26. The non-transitory computer readable medium of claim 25, wherein the operations further comprise: prior to determining the representation of a digital image, removing (612) vertices that exceed a predefined distance from an origin point associated with a camera, resulting in a set of remaining vertices.

27. The non-transitory computer readable medium of claim 26, wherein determining the representation of the digital image, further comprises: mapping (614) a color frame of the color attributes to a vertices frame of the set of remaining vertices associated with a rendered object.

28. The non-transitory computer readable medium of claim 27, wherein determining the representation of the digital image further comprises: associating (616) the faces to subsets of vertices of the set of vertices based on a size of a rendered object.

29. The non-transitory computer readable medium of any of claims 25-28, wherein the set of vertices and color attributes are point cloud information.

30. The non-transitory computer readable medium of claim 29, wherein determining the representation of a digital image further comprises: generating (610) the point cloud information based on first image data comprising Red Green Blue, RGB, information of a region and second image data comprising depth information of the region.
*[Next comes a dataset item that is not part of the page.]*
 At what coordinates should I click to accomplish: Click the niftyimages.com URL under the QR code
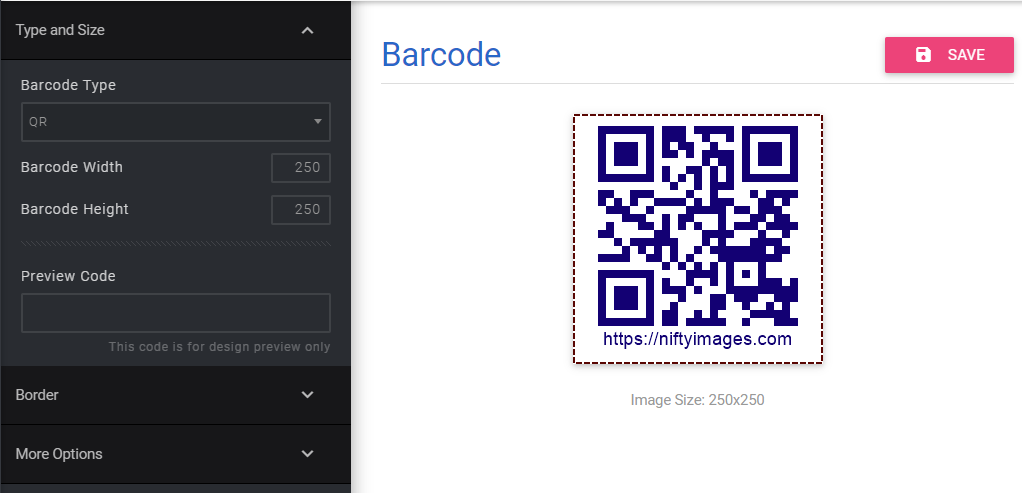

31. The non-transitory computer readable medium of any of claims 29-30, wherein the point cloud information is compressed and is received from another computing node (1004, 1006).

32. The non-transitory computer readable medium of claim 30, wherein the operations further comprise: prior to generating (610) the point cloud information, down-sampling (608) resolutions of the first image data and the second image data.

33. The non-transitory computer readable medium of any of claims 25-32, wherein the operations further comprise: adjusting the set of vertices to match the size of the rendered object.

34. The non-transitory computer readable medium of any of claims 25-33, wherein the operations further comprise: smoothing (618) the set of vertices to remove noise from neighboring vertices.

35. The non-transitory computer readable medium of any of claims 25-34, wherein the operations further comprise: wherein the compressed digital image facilitates rendering of the digital image in a virtual reality display or augmented reality display.

36. The non-transitory computer readable medium of claim 27, wherein the rendered object is a person in a foreground of an image.

37. The method of any of claims 1-36, wherein the set of vertices is a subset of a larger set of vertices.